The population of St.Petersburg in 1764–2003
| years | thousands | years | thousands | years | thousands | years | thousands |
| 1764 | 149,7 | 1911 | 1950,3 | 1942 | 2432,0 | 1973 | 4219,8 |
| 1765 | 150,3 | 1912 | 2035,6 | 1943 | 622,0 | 1974 | 4287,0 |
| 1770 | 158,8 | 1913 | 2124,6 | 1944 | 546,0 | 1975 | 4356,2 |
| 1775 | 166,1 | 1914 | 2217,5 | 1945 | 927,0 | 1976 | 4417,9 |
| 1780 | 174,8 | 1915 | 2314,5 | 1946 | 1541,0 | 1977 | 4471,3 |
| 1785 | 197,6 | 1916 | 2415,7 | 1947 | 1920,0 | 1978 | 4527,2 |
| 1790 | 218,2 | 1917 | 2300,0 | 1948 | 1998,0 | 1979 | 4588,2 |
| 1795 | 219,1 | 1918 | 1469,0 | 1949 | 2218,0 | 1980 | 4635,2 |
| 1800 | 220,2 | 1919 | 900,0 | 1950 | 2258,0 | 1981 | 4669,4 |
| 1805 | 252,8 | 1920 | 740,0 | 1951 | 2328,0 | 1982 | 4711,2 |
| 1810 | 291,0 | 1921 | 830,0 | 1952 | 2403,0 | 1983 | 4762,1 |
| 1815 | 340,0 | 1922 | 960,0 | 1953 | 2459,0 | 1984 | 4806,4 |
| 1820 | 385,4 | 1923 | 1093,0 | 1954 | 2765,0 | 1985 | 4844,2 |
| 1825 | 424,7 | 1924 | 1221,0 | 1955 | 2797,0 | 1986 | 4882,2 |
| 1830 | 435,5 | 1925 | 1379,0 | 1956 | 2814,0 | 1987 | 4931,2 |
| 1835 | 452,0 | 1926 | 1535,0 | 1957 | 2816,0 | 1988 | 4986,9 |
| 1840 | 472,8 | 1927 | 1627,0 | 1958 | 3333,6 | 1989 | 5023,5 |
| 1845 | 480,0 | 1928 | 1700,1 | 1959 | 3389,6 | 1990 | 5035,2 |
| 1850 | 487,3 | 1929 | 1827,8 | 1960 | 3432,0 | 1991 | 5034,7 |
| 1855 | 513,0 | 1930 | 2009,5 | 1961 | 3524,5 | 1992 | 5003,8 |
| 1860 | 506,6 | 1931 | 2372,5 | 1962 | 3594,9 | 1993 | 4952,3 |
| 1865 | 539,1 | 1932 | 2684,3 | 1963 | 3663,9 | 1994 | 4882,6 |
| 1870 | 682,3 | 1933 | 2668,0 | 1964 | 3731,6 | 1995 | 4838,0 |
| 1875 | 758,4 | 1934 | 2715,9 | 1965 | 3777,2 | 1996 | 4801,5 |
| 1880 | 843,1 | 1935 | 2715,7 | 1966 | 3813,5 | 1997 | 4778,6 |
| 1885 | 884,3 | 1936 | 2728,5 | 1967 | 3867,0 | 1998 | 4748,5 |
| 1890 | 954,4 | 1937 | 2814,5 | 1968 | 3925,1 | 1999 | 4728,2 |
| 1895 | 1097,5 | 1938 | 2946,7 | 1969 | 3983,1 | 2000 | 4694,0 |
| 1900 | 1418,0 | 1939 | 3015,2 | 1970 | 4026,8 | 2001 | 4660,6 |
| 1905 | 1635,1 | 1940 | 2920,0 | 1971 | 4083,4 | 2002 | 4629,0 |
| 1910 | 1881,3 | 1941 | 2992,0 | 1972 | 4149,9 | 2003 | 4597,6 |
Source: И.И.Елисеева, Е.И.Грибова, ed. (2003).
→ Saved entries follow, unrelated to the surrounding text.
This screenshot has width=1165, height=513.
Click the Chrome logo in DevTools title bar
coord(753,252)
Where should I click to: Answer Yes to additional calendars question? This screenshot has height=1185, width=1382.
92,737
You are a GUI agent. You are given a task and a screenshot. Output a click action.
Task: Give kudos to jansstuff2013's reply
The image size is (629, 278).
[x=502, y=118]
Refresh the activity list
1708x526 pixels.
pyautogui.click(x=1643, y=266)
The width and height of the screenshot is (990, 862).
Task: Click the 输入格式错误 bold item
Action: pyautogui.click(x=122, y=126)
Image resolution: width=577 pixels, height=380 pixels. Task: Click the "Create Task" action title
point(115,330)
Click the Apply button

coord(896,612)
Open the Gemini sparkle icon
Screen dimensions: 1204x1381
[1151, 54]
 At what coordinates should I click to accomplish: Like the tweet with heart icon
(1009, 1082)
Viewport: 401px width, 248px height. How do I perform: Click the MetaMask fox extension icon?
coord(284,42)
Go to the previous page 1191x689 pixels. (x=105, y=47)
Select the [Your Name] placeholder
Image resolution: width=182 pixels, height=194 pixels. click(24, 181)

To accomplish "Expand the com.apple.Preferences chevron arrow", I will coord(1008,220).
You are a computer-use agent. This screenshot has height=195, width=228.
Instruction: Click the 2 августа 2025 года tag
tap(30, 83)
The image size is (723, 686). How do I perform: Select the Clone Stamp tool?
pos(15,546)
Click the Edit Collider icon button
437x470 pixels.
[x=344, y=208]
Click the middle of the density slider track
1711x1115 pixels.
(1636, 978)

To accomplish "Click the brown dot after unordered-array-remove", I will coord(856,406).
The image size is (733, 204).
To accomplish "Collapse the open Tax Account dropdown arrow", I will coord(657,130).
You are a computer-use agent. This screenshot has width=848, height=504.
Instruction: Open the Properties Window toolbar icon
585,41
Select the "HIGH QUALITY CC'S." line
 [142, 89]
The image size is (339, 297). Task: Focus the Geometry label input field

Санкт-Петербург. 1703-2003: Jubilee Statistical Yearbook [Saint Petersburg. 1703-2003] (2 ed.). СПб: Судостроение. pp. 16–17. Retrieved February 9, 2011.

In 2020 the pandemic of COVID-19 was accompanied by a drop in birth rate, and the city population decreased to 5 mln 395.2 thousand people, according to the city government economics authority.

==Housing==

People in urban Saint Petersburg mostly live in apartment blocks. Between 1918 and 1990s, the Soviets nationalised housing and many were forced to share their apartments as communal apartments (kommunalkas) with other residents of the city. In the 1930s, some 68 percent of the Leningrad population lived in shared apartments. Leningrad was the largest city of the Soviet Union by the number of kommunalkas. As new boroughs were built on the outskirts in the 1950s-1980s, over half a million low-income families eventually received free apartments, and additional hundred thousand condos were purchased by the middle class. Today, economic and social activity remains concentrated in and around the city centre, which is the richest part of the city; the new boroughs have mostly served a commuter area function, with people living in large multi-storied apartment blocks and travelling to and from the city centre for work. Their gentrification has yet to begin. Although progress has been made in resettling residents of kommunalkas in the 1990s, shared apartments are still not uncommon. In the last 15 years of de-nationalisation, most of the residential property has been transferred free of charge, or at a small fraction of its value, to millions of legal residents of St. Petersburg.